*Your assignment:*
Reproduce each record in the listing below exactly as written.
**** Records
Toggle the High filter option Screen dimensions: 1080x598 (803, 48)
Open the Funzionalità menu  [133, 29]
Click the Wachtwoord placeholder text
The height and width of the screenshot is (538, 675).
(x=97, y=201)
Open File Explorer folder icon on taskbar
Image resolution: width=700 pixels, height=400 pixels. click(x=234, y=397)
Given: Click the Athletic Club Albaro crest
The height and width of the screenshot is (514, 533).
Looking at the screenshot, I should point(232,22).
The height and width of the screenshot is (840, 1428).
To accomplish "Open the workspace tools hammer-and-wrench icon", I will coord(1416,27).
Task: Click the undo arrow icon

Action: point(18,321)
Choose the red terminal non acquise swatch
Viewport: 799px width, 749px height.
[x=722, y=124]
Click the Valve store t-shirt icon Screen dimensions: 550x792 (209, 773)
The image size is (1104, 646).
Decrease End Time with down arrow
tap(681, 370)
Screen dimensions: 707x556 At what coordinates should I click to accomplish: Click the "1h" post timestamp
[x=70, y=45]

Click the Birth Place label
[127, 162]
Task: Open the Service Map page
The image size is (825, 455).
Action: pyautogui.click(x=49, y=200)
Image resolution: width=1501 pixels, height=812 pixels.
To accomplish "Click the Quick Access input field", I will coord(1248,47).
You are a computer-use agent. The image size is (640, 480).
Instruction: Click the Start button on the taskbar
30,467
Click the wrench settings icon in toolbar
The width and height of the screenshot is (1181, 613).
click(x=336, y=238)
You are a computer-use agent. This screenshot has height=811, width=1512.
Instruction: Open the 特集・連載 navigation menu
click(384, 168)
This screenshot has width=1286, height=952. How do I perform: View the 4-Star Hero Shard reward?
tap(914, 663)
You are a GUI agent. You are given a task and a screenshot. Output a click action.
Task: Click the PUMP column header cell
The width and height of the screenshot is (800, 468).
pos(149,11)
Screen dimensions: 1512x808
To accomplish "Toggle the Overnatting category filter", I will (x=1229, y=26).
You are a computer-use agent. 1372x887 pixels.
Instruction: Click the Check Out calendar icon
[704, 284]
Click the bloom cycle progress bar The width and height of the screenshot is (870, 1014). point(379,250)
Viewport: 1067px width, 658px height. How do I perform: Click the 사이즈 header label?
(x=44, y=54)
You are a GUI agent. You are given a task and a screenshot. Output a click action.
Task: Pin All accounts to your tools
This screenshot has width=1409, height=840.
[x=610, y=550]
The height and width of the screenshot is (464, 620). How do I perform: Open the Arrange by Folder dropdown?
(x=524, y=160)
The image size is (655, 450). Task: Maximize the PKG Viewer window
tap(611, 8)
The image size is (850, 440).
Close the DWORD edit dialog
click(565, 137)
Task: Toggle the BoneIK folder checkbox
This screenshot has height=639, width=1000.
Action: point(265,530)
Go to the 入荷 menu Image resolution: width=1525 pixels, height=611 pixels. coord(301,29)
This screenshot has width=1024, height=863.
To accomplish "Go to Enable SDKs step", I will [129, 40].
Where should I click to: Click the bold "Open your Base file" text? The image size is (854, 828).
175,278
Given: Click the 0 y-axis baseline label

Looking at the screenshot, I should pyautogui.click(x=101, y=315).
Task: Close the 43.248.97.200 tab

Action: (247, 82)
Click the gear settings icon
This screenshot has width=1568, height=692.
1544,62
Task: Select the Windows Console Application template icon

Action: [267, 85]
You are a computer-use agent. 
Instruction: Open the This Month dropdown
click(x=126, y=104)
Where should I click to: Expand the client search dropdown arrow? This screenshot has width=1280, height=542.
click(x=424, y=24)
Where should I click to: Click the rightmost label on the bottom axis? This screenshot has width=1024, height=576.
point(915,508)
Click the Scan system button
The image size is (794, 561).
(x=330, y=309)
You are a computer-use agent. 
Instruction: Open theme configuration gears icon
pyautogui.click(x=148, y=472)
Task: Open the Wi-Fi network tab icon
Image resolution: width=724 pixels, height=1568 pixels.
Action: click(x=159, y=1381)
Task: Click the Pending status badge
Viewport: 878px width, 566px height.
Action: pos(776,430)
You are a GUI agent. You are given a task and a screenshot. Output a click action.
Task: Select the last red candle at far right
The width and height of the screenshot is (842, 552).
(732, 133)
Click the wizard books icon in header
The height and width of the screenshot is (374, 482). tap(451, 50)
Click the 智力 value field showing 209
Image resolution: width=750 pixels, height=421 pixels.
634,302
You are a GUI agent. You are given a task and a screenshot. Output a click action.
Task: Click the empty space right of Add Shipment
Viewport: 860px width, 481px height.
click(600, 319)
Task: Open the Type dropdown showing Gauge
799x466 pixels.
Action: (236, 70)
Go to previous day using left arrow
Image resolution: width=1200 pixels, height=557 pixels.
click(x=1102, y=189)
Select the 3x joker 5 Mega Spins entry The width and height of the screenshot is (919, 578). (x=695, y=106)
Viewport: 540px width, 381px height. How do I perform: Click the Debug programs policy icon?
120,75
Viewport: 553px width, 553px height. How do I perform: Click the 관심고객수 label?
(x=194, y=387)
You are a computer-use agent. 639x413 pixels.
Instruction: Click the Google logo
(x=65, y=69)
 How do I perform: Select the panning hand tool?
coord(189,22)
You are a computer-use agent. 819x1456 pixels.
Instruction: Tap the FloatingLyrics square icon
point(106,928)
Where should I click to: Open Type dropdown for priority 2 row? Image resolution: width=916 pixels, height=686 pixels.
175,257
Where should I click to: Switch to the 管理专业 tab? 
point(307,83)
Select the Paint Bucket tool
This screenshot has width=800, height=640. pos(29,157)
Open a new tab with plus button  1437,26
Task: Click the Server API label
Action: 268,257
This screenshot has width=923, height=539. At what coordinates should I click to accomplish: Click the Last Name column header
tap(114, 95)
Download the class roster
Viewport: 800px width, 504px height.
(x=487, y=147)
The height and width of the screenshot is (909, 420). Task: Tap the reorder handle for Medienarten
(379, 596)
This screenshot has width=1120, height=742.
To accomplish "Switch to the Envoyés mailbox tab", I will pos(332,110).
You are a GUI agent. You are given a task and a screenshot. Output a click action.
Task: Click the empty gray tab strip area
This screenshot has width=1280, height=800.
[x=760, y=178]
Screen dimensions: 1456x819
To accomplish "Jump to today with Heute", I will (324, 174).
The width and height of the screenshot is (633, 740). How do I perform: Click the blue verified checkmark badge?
********
*Output:*
Toggle the High filter option Screen dimensions: 1080x598 (803, 48)
Open the Funzionalità menu  [133, 29]
Click the Wachtwoord placeholder text
The height and width of the screenshot is (538, 675).
(x=97, y=201)
Open File Explorer folder icon on taskbar
Image resolution: width=700 pixels, height=400 pixels. click(x=234, y=397)
Given: Click the Athletic Club Albaro crest
The height and width of the screenshot is (514, 533).
Looking at the screenshot, I should point(232,22).
The height and width of the screenshot is (840, 1428).
To accomplish "Open the workspace tools hammer-and-wrench icon", I will coord(1416,27).
Task: Click the undo arrow icon

Action: point(18,321)
Choose the red terminal non acquise swatch
Viewport: 799px width, 749px height.
[x=722, y=124]
Click the Valve store t-shirt icon Screen dimensions: 550x792 (209, 773)
The image size is (1104, 646).
Decrease End Time with down arrow
tap(681, 370)
Screen dimensions: 707x556 At what coordinates should I click to accomplish: Click the "1h" post timestamp
[x=70, y=45]

Click the Birth Place label
[127, 162]
Task: Open the Service Map page
The image size is (825, 455).
Action: pyautogui.click(x=49, y=200)
Image resolution: width=1501 pixels, height=812 pixels.
To accomplish "Click the Quick Access input field", I will coord(1248,47).
You are a computer-use agent. The image size is (640, 480).
Instruction: Click the Start button on the taskbar
30,467
Click the wrench settings icon in toolbar
The width and height of the screenshot is (1181, 613).
click(x=336, y=238)
You are a computer-use agent. This screenshot has height=811, width=1512.
Instruction: Open the 特集・連載 navigation menu
click(384, 168)
This screenshot has width=1286, height=952. How do I perform: View the 4-Star Hero Shard reward?
tap(914, 663)
You are a GUI agent. You are given a task and a screenshot. Output a click action.
Task: Click the PUMP column header cell
The width and height of the screenshot is (800, 468).
pos(149,11)
Screen dimensions: 1512x808
To accomplish "Toggle the Overnatting category filter", I will (x=1229, y=26).
You are a computer-use agent. 1372x887 pixels.
Instruction: Click the Check Out calendar icon
[704, 284]
Click the bloom cycle progress bar The width and height of the screenshot is (870, 1014). point(379,250)
Viewport: 1067px width, 658px height. How do I perform: Click the 사이즈 header label?
(x=44, y=54)
You are a GUI agent. You are given a task and a screenshot. Output a click action.
Task: Pin All accounts to your tools
This screenshot has width=1409, height=840.
[x=610, y=550]
The height and width of the screenshot is (464, 620). How do I perform: Open the Arrange by Folder dropdown?
(x=524, y=160)
The image size is (655, 450). Task: Maximize the PKG Viewer window
tap(611, 8)
The image size is (850, 440).
Close the DWORD edit dialog
click(565, 137)
Task: Toggle the BoneIK folder checkbox
This screenshot has height=639, width=1000.
Action: point(265,530)
Go to the 入荷 menu Image resolution: width=1525 pixels, height=611 pixels. coord(301,29)
This screenshot has width=1024, height=863.
To accomplish "Go to Enable SDKs step", I will [129, 40].
Where should I click to: Click the bold "Open your Base file" text? The image size is (854, 828).
175,278
Given: Click the 0 y-axis baseline label

Looking at the screenshot, I should pyautogui.click(x=101, y=315).
Task: Close the 43.248.97.200 tab

Action: (247, 82)
Click the gear settings icon
This screenshot has width=1568, height=692.
1544,62
Task: Select the Windows Console Application template icon

Action: [267, 85]
You are a computer-use agent. 
Instruction: Open the This Month dropdown
click(x=126, y=104)
Where should I click to: Expand the client search dropdown arrow? This screenshot has width=1280, height=542.
click(x=424, y=24)
Where should I click to: Click the rightmost label on the bottom axis? This screenshot has width=1024, height=576.
point(915,508)
Click the Scan system button
The image size is (794, 561).
(x=330, y=309)
You are a computer-use agent. 
Instruction: Open theme configuration gears icon
pyautogui.click(x=148, y=472)
Task: Open the Wi-Fi network tab icon
Image resolution: width=724 pixels, height=1568 pixels.
Action: click(x=159, y=1381)
Task: Click the Pending status badge
Viewport: 878px width, 566px height.
Action: pos(776,430)
You are a GUI agent. You are given a task and a screenshot. Output a click action.
Task: Select the last red candle at far right
The width and height of the screenshot is (842, 552).
(732, 133)
Click the wizard books icon in header
The height and width of the screenshot is (374, 482). tap(451, 50)
Click the 智力 value field showing 209
Image resolution: width=750 pixels, height=421 pixels.
634,302
You are a GUI agent. You are given a task and a screenshot. Output a click action.
Task: Click the empty space right of Add Shipment
Viewport: 860px width, 481px height.
click(600, 319)
Task: Open the Type dropdown showing Gauge
799x466 pixels.
Action: (236, 70)
Go to previous day using left arrow
Image resolution: width=1200 pixels, height=557 pixels.
click(x=1102, y=189)
Select the 3x joker 5 Mega Spins entry The width and height of the screenshot is (919, 578). (x=695, y=106)
Viewport: 540px width, 381px height. How do I perform: Click the Debug programs policy icon?
120,75
Viewport: 553px width, 553px height. How do I perform: Click the 관심고객수 label?
(x=194, y=387)
You are a computer-use agent. 639x413 pixels.
Instruction: Click the Google logo
(x=65, y=69)
 How do I perform: Select the panning hand tool?
coord(189,22)
You are a computer-use agent. 819x1456 pixels.
Instruction: Tap the FloatingLyrics square icon
point(106,928)
Where should I click to: Open Type dropdown for priority 2 row? Image resolution: width=916 pixels, height=686 pixels.
175,257
Where should I click to: Switch to the 管理专业 tab? 
point(307,83)
Select the Paint Bucket tool
This screenshot has width=800, height=640. pos(29,157)
Open a new tab with plus button  1437,26
Task: Click the Server API label
Action: 268,257
This screenshot has width=923, height=539. At what coordinates should I click to accomplish: Click the Last Name column header
tap(114, 95)
Download the class roster
Viewport: 800px width, 504px height.
(x=487, y=147)
The height and width of the screenshot is (909, 420). Task: Tap the reorder handle for Medienarten
(379, 596)
This screenshot has width=1120, height=742.
To accomplish "Switch to the Envoyés mailbox tab", I will pos(332,110).
You are a GUI agent. You are given a task and a screenshot. Output a click action.
Task: Click the empty gray tab strip area
This screenshot has width=1280, height=800.
[x=760, y=178]
Screen dimensions: 1456x819
To accomplish "Jump to today with Heute", I will (324, 174).
The width and height of the screenshot is (633, 740). How do I perform: Click the blue verified checkmark badge?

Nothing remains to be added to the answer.